Para graficar esa confusa Torre de Babel a que está dando lugar esta nueva cultura, ya impuesta hoy sin posibilidad de marcha atrás, este simpático ejemplo: en una ocasión apareció un relato en un blog, punzante denuncia escrita con un nombre ficticio: Abunda Lagula, y eso provocó un increíble desconcierto. ¿Ya no sabemos qué es cierto y qué no? Pareciera que el holograma va superando a la materialidad. ¿Qué significa entonces aquello, dicho más arriba, respecto a que lo real supera a lo virtual?

MATERIAL DE ESTUDIO —
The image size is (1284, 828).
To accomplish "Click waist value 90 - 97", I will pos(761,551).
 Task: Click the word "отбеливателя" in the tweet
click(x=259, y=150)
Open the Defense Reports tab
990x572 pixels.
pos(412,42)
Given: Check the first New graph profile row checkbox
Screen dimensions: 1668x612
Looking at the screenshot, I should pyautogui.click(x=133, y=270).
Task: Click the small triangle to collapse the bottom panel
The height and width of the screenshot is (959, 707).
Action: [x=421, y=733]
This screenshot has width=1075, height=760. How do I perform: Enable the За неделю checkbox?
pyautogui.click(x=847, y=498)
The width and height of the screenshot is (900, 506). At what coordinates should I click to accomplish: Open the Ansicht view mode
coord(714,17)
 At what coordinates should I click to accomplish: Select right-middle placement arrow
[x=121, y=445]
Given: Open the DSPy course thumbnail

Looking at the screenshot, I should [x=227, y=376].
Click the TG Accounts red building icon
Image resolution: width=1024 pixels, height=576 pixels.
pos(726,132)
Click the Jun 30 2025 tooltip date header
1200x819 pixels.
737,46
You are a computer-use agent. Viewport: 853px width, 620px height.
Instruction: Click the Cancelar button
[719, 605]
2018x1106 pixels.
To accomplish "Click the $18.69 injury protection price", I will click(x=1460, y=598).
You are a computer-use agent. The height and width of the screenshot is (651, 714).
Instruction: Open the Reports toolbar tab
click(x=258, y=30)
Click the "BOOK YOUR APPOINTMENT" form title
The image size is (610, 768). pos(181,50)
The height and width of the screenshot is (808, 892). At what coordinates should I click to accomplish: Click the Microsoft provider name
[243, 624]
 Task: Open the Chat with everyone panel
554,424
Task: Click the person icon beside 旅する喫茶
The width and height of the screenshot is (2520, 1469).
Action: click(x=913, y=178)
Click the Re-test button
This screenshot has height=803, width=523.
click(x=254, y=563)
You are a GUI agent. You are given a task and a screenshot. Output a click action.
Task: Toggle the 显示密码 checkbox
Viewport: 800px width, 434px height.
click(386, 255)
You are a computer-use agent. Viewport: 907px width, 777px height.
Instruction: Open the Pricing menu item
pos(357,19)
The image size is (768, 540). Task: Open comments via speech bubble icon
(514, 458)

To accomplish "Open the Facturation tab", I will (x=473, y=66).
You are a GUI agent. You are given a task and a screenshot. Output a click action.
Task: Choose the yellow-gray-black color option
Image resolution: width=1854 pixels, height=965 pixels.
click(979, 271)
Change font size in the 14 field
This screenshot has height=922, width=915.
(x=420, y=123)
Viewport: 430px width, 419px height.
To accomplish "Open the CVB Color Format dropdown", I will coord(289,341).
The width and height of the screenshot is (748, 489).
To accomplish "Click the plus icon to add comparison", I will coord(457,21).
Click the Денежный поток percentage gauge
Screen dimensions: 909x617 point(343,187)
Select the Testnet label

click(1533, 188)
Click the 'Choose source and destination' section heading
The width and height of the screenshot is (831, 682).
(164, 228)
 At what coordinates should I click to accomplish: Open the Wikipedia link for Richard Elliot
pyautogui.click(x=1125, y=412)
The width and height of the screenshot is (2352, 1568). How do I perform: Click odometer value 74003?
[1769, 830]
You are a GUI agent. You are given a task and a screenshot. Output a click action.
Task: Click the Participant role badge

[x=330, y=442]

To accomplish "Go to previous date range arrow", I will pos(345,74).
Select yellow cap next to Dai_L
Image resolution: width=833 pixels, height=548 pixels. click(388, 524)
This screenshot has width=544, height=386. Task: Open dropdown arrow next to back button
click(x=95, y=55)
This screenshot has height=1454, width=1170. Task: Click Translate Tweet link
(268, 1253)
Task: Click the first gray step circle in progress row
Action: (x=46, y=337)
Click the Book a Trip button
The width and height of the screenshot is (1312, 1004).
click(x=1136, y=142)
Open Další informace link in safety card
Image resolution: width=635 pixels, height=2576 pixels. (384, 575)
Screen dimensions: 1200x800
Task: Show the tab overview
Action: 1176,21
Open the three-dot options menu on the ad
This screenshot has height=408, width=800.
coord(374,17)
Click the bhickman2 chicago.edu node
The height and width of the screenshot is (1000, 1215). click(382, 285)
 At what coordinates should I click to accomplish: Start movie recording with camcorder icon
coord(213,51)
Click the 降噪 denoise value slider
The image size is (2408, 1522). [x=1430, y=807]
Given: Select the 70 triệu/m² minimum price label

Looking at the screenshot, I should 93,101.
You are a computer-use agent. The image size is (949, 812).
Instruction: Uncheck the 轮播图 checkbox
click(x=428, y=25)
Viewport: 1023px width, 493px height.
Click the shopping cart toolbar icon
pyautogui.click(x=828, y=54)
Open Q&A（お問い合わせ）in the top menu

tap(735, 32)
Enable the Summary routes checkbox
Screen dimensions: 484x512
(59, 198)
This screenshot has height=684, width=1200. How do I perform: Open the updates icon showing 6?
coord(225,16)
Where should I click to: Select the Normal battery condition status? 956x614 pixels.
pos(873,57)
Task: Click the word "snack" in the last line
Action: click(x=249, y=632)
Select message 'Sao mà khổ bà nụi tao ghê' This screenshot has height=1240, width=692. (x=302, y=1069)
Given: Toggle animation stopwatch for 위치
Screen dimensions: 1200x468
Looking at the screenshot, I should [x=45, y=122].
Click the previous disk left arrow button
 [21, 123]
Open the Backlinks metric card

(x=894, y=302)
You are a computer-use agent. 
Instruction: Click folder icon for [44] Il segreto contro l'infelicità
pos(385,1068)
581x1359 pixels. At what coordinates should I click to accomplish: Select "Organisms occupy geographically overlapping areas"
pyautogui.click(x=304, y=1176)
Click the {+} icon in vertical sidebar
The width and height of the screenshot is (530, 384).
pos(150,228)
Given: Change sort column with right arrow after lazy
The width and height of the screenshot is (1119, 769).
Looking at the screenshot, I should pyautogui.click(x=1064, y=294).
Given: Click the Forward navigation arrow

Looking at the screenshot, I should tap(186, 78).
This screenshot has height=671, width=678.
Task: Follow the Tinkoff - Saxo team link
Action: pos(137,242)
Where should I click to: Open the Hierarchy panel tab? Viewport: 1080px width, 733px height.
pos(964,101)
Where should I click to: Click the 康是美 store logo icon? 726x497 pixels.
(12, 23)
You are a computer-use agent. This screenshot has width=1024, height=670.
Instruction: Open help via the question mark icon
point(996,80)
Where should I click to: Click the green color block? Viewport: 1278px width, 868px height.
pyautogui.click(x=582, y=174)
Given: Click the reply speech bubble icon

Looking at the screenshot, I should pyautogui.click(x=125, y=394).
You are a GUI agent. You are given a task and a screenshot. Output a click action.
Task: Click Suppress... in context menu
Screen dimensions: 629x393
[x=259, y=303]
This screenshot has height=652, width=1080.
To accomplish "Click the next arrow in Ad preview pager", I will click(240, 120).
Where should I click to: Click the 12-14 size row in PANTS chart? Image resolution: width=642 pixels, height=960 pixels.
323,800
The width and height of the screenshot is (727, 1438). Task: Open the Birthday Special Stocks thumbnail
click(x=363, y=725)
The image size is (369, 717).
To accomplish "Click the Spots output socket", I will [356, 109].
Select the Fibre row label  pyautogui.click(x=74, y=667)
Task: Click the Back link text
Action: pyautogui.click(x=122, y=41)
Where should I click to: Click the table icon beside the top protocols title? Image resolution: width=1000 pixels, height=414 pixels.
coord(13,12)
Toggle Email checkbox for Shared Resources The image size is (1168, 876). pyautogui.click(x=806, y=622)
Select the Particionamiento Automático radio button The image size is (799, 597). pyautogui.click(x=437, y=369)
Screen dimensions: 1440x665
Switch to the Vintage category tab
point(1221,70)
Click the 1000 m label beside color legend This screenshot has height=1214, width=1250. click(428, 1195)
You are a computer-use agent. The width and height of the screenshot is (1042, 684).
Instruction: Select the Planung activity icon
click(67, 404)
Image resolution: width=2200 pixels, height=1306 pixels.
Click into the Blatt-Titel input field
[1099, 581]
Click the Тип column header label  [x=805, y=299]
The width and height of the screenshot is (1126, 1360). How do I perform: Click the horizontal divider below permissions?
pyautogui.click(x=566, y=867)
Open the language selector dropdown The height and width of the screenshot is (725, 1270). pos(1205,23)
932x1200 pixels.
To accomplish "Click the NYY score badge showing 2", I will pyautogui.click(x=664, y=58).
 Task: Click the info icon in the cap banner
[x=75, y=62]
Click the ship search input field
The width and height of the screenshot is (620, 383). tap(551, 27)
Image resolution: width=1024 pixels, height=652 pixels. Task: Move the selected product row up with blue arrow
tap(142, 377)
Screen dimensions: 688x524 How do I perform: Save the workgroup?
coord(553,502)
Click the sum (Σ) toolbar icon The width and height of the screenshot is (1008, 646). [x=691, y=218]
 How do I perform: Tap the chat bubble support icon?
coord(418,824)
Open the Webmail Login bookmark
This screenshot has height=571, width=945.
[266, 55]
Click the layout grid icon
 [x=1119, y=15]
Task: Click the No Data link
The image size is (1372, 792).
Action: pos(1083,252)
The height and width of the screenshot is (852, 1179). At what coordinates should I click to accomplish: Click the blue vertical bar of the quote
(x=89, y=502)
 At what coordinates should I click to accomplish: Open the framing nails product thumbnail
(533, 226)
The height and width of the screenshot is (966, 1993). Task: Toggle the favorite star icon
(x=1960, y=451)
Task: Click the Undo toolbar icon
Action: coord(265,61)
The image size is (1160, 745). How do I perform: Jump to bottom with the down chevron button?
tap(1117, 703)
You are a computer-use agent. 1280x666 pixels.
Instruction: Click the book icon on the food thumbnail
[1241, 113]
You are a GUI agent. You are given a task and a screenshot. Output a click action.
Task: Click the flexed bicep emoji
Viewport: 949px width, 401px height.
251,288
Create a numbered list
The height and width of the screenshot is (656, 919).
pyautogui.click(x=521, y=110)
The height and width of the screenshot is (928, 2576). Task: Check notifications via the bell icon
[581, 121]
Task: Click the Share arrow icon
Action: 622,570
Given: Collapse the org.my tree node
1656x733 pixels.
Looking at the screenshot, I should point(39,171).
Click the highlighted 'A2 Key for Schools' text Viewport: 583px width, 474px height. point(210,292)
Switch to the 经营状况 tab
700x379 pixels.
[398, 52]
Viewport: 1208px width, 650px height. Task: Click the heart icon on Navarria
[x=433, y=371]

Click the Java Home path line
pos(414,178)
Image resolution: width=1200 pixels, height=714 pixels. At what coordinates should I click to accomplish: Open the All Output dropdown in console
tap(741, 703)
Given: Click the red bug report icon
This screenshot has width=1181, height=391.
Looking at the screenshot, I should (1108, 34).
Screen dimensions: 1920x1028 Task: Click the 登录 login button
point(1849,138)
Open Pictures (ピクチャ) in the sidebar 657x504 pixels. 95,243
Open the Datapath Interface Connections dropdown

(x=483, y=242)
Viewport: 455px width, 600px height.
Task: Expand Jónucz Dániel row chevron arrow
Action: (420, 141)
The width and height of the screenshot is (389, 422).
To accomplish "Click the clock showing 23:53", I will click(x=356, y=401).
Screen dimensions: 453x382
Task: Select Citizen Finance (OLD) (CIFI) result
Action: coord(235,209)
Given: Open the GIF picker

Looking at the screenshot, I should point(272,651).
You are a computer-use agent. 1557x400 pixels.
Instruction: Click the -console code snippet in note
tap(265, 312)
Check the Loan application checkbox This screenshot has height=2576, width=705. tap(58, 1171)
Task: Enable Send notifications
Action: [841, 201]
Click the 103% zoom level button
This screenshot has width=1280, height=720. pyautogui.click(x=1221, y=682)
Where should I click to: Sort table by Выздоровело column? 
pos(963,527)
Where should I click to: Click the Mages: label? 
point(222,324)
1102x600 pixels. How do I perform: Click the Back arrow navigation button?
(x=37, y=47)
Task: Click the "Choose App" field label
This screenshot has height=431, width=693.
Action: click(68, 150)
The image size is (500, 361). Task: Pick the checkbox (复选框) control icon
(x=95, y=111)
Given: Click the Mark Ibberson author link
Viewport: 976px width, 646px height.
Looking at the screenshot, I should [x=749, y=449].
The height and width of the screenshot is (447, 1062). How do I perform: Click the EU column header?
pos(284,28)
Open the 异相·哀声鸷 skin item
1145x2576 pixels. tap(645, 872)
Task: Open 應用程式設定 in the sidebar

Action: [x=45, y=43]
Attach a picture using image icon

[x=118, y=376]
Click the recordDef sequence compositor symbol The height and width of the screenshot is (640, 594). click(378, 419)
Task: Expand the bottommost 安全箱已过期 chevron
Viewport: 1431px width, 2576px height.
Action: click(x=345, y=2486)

ORDEN DE TRABAJO A — Enumera los adjetivos calificativos del texto fuente que van antepuestos al sustantivo al que modifican, cada uno junto con ese sustantivo.
ORDEN DE TRABAJO B — Según el texto fuente, ¿con qué nombre ficticio se firmó el relato aparecido en el blog?

RESULTADO DE LA TAREA A —
- confusa (Torre de Babel)
- nueva (cultura)
- simpático (ejemplo)
- punzante (denuncia)
- increíble (desconcierto)

RESULTADO DE LA TAREA B — Abunda Lagula.